**Text block:**
-- Begin --

What happened was me and four friends went to the game tonight, to watch the Knicks and the [Los Angeles] Clippers. Get there, sit down, try to have a good time. Next thing I know, I’m asked to leave the building. I ask why. The guy said, “You have to leave because someone ordered you to leave.” And I’m like, “I been here 4 1/2 minutes. I’m a Knicks fan. Played here for 10 years. I love the Knicks. I love New York. This is my heart. I wish them all the luck and success on the basketball court. And I don’t know why I’m not welcome into the Garden.”

Next thing I know, some of their guys, more and more, kept coming at me, and I’m like, “Why do I have to leave?” They said, “I have to leave. They got orders.” And you know, I was on my back, you know. Total disrespect. But, you know, things happen in life. Luckily, I went down [to the police station] and got booked and then I got out.

-- End --

**Given information:**
-- Begin --

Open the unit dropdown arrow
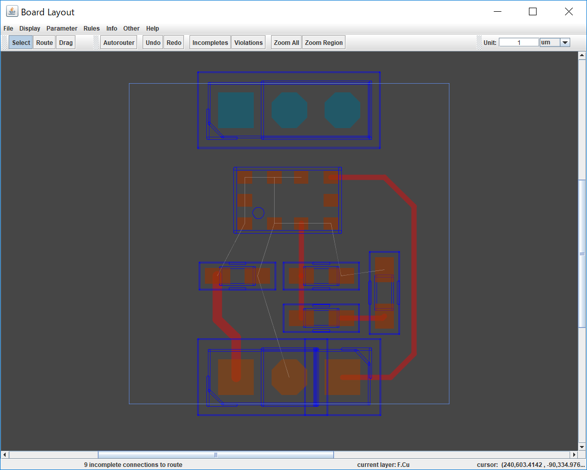 click(565, 42)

-- End --

Please reproduce the whole account of being asked to leave the Knicks game, word for word.

**Output below:**
What happened was me and four friends went to the game tonight, to watch the Knicks and the [Los Angeles] Clippers. Get there, sit down, try to have a good time. Next thing I know, I’m asked to leave the building. I ask why. The guy said, “You have to leave because someone ordered you to leave.” And I’m like, “I been here 4 1/2 minutes. I’m a Knicks fan. Played here for 10 years. I love the Knicks. I love New York. This is my heart. I wish them all the luck and success on the basketball court. And I don’t know why I’m not welcome into the Garden.”

Next thing I know, some of their guys, more and more, kept coming at me, and I’m like, “Why do I have to leave?” They said, “I have to leave. They got orders.” And you know, I was on my back, you know. Total disrespect. But, you know, things happen in life. Luckily, I went down [to the police station] and got booked and then I got out.